[Opening Document excerpt section]

Most people pay their broadband provider £200 or more per year above what they'd pay elsewhere. They just never get around to switching. The process sounds complicated. It genuinely isn't any more.

Ofcom's One Touch Switch process, which came into force in September 2023, means switching broadband provider now takes a single contact with your new provider. You don't need to call your current provider at all. No cancellation calls, no retention teams, no awkward conversations.

How One Touch Switch works

Under One Touch Switch (OTS), the switching process is driven entirely by your new provider. Here's how it works:

  1. You sign up with your new provider and pick an activation date.
  2. Your new provider contacts your current provider on your behalf and arranges the transfer.
  3. On the activation date, your old service stops and your new service starts. The crossover is managed automatically.
  4. Your current provider cancels your old contract and sends a final bill.

You do not need to call your old provider. You do not need to give them notice separately. The new provider handles everything.

One Touch Switch applies to providers that both use the Openreach network. That covers BT, Sky, EE, Plusnet, Vodafone, TalkTalk, Shell Energy, Zen Internet, and many others. Virgin Media and Hyperoptic use their own networks and have slightly different processes, though they're required to make switching easy under Ofcom's rules.

Step-by-step: how to switch broadband provider

Step 1: Check what's available at your postcode

Before looking at deals, check what technology and providers are actually available at your address. There's no point comparing BT and Sky if Hyperoptic is in your building at half the price, or if a CityFibre provider is offering 500 Mbps for £28/month on your street.

Use the postcode checker to see every provider available at your address with real speed data.

Step 2: Compare deals and pick a new provider

Look at our April 2026 deals guide for current prices across major providers. When comparing, check:

  • The price during the contract period
  • Whether annual price rises are included (and how much they can be)
  • The contract length (18 months vs 24 months)
  • The out-of-contract rate (what you'll pay after the deal ends)
  • Any activation or setup fees

Step 3: Check your current contract end date

If you're still within your minimum contract period, switching early means paying early exit fees. Check your current provider's app or online account, or ring their customer service line, to confirm when your contract ends and what the early exit fee would be.

Some providers will waive or reduce early exit fees if you've had a service issue. It's always worth asking.

If your contract has already ended, you're out of contract. This is when you have the most power. You can leave at any time with no penalties. Many people stay on out-of-contract rates for months or years without realising. They're paying the full out-of-contract price, which is often 30 to 50% more than the original deal.

Step 4: Sign up with your new provider

Go directly to your chosen provider's website and sign up. You'll need your address, bank details for the direct debit, and your preferred activation date.

Pick an activation date at least five to seven working days ahead. This gives the providers time to arrange the transfer. Most providers will recommend a date automatically based on availability.

Step 5: Return your old router

Most providers will send you a prepaid returns envelope or label for your old router after you switch. Some charge a fee if you don't return it within a set period (typically 30 days). Keep the packaging from your new router until you've confirmed the old one is back with the provider.

[Closing Document excerpt section]
[Opening Dataset records section]

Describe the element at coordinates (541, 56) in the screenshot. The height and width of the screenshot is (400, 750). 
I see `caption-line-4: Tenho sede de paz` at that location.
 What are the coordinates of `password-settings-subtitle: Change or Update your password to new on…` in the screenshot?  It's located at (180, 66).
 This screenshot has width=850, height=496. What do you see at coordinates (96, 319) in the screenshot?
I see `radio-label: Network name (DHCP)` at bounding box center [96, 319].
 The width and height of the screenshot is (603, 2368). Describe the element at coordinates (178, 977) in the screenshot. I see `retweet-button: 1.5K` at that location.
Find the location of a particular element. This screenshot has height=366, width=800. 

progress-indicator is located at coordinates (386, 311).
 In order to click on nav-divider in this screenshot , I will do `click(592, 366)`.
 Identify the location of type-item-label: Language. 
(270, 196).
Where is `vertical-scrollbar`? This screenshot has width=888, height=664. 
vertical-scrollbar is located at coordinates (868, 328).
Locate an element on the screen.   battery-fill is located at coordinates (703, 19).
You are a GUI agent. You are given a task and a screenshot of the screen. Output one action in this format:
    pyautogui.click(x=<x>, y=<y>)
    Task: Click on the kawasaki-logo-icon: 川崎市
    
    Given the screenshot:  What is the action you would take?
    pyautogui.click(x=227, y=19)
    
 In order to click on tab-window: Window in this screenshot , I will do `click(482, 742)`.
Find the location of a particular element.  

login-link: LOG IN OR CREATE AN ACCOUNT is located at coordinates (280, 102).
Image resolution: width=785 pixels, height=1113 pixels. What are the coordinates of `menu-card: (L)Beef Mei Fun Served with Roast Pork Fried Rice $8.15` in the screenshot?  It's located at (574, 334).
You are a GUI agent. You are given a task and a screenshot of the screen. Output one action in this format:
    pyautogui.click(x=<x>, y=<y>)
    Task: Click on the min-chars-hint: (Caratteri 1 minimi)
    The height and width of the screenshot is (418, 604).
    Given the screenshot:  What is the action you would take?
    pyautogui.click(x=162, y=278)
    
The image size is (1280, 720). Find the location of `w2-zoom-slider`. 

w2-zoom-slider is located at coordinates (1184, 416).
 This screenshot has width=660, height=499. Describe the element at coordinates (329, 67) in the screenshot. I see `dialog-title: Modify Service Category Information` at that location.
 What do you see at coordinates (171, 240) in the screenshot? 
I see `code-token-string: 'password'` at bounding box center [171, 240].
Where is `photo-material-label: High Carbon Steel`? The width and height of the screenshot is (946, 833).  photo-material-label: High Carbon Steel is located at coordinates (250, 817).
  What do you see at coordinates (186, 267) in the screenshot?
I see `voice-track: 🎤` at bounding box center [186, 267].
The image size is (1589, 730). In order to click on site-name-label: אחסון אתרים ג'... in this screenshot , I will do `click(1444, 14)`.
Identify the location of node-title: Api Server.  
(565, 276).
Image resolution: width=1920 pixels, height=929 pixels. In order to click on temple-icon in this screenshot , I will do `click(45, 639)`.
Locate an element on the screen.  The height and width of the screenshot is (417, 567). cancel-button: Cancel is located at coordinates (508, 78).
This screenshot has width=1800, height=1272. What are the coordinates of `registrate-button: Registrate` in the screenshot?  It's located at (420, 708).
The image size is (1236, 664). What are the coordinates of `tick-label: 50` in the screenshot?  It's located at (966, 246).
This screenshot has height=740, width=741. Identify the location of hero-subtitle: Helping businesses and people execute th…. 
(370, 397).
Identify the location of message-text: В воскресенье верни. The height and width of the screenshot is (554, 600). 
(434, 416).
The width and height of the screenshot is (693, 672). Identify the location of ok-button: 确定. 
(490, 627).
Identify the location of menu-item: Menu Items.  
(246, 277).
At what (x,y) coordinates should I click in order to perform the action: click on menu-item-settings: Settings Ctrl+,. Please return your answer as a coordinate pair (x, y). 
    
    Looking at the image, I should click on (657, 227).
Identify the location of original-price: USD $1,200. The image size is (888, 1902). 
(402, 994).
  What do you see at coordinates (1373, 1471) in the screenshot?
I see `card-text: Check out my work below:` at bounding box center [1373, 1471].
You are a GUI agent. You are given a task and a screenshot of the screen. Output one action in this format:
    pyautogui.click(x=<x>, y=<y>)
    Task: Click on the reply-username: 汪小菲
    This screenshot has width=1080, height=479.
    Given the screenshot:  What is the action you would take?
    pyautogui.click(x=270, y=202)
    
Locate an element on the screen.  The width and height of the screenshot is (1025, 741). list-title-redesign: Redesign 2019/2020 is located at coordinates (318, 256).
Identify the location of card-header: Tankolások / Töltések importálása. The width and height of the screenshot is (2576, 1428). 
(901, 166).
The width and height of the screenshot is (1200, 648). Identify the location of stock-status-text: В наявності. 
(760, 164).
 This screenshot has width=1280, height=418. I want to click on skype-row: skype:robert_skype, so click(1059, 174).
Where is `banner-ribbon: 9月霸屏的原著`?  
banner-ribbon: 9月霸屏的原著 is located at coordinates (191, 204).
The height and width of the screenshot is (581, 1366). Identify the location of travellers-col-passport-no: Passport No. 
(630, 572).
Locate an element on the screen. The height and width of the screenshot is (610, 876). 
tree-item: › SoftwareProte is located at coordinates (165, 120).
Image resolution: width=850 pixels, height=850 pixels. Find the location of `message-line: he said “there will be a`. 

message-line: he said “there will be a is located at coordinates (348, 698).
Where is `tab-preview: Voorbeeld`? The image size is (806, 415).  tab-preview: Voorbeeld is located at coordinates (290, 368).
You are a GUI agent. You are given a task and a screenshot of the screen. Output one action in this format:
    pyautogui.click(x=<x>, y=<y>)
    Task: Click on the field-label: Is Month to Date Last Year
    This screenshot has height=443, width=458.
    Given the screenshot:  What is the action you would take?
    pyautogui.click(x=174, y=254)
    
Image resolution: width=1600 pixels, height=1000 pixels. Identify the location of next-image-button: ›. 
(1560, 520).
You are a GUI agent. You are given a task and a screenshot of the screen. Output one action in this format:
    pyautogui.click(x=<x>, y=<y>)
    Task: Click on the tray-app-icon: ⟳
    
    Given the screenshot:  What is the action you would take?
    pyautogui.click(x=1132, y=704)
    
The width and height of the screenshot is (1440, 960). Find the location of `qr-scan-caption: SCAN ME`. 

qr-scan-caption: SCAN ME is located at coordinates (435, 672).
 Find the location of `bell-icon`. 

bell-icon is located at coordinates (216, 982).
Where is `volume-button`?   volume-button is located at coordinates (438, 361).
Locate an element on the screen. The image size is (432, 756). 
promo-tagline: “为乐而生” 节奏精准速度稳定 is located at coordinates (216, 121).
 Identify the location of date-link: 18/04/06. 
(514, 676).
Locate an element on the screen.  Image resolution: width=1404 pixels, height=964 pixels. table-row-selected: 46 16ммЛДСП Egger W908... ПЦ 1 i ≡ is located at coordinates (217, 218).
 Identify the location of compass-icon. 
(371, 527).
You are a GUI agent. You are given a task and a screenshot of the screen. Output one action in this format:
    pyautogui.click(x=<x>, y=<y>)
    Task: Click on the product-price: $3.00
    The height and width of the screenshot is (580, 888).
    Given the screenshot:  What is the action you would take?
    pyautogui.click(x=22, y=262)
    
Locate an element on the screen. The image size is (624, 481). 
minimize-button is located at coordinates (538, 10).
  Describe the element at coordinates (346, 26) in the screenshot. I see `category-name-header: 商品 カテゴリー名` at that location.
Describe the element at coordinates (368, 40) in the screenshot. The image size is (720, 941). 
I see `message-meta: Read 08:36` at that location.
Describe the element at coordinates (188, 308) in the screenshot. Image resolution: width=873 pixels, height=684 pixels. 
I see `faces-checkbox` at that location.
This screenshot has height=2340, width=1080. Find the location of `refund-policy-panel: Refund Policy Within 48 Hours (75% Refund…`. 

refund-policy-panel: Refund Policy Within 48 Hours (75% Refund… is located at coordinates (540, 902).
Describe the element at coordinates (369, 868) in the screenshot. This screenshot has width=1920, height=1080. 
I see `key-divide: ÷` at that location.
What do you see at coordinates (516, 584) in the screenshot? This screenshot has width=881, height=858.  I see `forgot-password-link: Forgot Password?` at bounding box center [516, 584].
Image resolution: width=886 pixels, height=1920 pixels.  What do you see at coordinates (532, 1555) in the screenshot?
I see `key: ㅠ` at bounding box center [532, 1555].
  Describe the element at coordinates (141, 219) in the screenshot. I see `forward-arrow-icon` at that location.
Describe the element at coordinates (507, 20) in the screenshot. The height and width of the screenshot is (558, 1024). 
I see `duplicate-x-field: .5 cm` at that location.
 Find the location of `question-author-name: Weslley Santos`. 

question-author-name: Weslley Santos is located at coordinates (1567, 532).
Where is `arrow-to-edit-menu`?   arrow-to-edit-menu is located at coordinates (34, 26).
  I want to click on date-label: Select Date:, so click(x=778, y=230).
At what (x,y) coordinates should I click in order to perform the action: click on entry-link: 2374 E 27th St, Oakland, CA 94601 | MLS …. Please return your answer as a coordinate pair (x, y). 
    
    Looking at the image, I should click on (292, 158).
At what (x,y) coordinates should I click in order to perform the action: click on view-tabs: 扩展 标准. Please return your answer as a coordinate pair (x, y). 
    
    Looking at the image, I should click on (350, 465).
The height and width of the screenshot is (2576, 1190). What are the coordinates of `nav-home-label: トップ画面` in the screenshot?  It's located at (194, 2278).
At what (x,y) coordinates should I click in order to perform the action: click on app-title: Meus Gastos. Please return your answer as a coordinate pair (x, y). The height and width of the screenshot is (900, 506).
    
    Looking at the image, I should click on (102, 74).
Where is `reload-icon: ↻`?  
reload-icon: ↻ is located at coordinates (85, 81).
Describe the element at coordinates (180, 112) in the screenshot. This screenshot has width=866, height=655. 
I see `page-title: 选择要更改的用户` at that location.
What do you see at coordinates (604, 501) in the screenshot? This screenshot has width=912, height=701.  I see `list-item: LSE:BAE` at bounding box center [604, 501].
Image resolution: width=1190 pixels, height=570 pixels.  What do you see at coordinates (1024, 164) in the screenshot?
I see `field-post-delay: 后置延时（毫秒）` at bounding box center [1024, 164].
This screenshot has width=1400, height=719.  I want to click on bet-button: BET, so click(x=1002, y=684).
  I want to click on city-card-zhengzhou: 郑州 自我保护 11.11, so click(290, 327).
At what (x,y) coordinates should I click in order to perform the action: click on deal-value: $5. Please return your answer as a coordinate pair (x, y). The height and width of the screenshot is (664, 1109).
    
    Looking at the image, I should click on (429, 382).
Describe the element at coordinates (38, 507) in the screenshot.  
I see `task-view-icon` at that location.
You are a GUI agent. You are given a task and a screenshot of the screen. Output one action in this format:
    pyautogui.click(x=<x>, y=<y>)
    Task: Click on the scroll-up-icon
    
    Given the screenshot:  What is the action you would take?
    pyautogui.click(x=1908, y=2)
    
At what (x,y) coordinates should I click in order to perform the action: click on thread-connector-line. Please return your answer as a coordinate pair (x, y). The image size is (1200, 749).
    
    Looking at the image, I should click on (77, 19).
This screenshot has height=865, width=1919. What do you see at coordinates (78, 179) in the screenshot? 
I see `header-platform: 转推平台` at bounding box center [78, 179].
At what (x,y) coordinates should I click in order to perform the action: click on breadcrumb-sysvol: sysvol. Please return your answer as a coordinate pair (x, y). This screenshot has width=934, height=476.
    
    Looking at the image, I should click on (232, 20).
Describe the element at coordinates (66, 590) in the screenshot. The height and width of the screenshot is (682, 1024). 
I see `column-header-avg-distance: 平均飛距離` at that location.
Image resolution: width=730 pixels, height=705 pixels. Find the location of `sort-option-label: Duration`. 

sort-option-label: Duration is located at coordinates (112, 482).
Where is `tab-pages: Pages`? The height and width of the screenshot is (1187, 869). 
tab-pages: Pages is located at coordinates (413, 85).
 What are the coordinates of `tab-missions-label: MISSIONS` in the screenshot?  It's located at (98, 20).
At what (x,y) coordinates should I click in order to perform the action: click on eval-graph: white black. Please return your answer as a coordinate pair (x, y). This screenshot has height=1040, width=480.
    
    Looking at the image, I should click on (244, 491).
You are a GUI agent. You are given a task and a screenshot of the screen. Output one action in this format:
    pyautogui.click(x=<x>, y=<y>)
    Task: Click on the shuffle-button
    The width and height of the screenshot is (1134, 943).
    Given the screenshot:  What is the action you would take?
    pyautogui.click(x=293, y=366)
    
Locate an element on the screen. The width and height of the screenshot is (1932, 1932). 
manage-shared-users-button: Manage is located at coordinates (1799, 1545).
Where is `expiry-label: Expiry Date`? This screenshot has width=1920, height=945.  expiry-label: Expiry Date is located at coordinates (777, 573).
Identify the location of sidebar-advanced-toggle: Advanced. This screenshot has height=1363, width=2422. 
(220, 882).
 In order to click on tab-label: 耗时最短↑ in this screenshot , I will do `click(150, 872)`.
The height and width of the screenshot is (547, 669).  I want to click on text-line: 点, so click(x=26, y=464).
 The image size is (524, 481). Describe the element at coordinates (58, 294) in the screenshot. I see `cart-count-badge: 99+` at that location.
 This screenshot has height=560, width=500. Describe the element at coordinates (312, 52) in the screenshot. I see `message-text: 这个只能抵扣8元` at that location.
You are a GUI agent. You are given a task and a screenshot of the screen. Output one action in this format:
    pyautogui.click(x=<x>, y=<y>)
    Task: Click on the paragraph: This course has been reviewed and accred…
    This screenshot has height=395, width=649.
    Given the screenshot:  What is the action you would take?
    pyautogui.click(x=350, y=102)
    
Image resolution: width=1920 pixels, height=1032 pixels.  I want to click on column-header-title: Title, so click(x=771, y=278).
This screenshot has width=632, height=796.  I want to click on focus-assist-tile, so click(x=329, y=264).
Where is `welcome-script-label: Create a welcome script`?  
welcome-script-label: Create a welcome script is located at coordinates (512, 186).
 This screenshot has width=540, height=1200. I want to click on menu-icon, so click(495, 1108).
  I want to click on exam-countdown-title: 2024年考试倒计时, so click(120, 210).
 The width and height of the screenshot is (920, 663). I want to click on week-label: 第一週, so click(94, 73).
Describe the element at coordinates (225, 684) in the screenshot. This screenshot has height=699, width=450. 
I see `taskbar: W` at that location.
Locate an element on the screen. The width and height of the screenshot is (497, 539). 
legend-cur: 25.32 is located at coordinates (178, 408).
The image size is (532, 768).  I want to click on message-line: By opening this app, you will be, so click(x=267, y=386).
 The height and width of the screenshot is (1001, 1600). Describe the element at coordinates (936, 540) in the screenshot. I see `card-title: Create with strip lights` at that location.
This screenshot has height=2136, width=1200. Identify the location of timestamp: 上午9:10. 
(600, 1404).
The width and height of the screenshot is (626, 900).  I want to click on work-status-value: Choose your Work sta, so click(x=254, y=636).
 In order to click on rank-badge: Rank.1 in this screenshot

[Closing Dataset records section]

**Problem to work on**
List every point the broadband switching guide says to check when comparing deals in Step 2.

**Answer to the problem**
- The price during the contract period
- Whether annual price rises are included (and how much they can be)
- The contract length (18 months vs 24 months)
- The out-of-contract rate (what you'll pay after the deal ends)
- Any activation or setup fees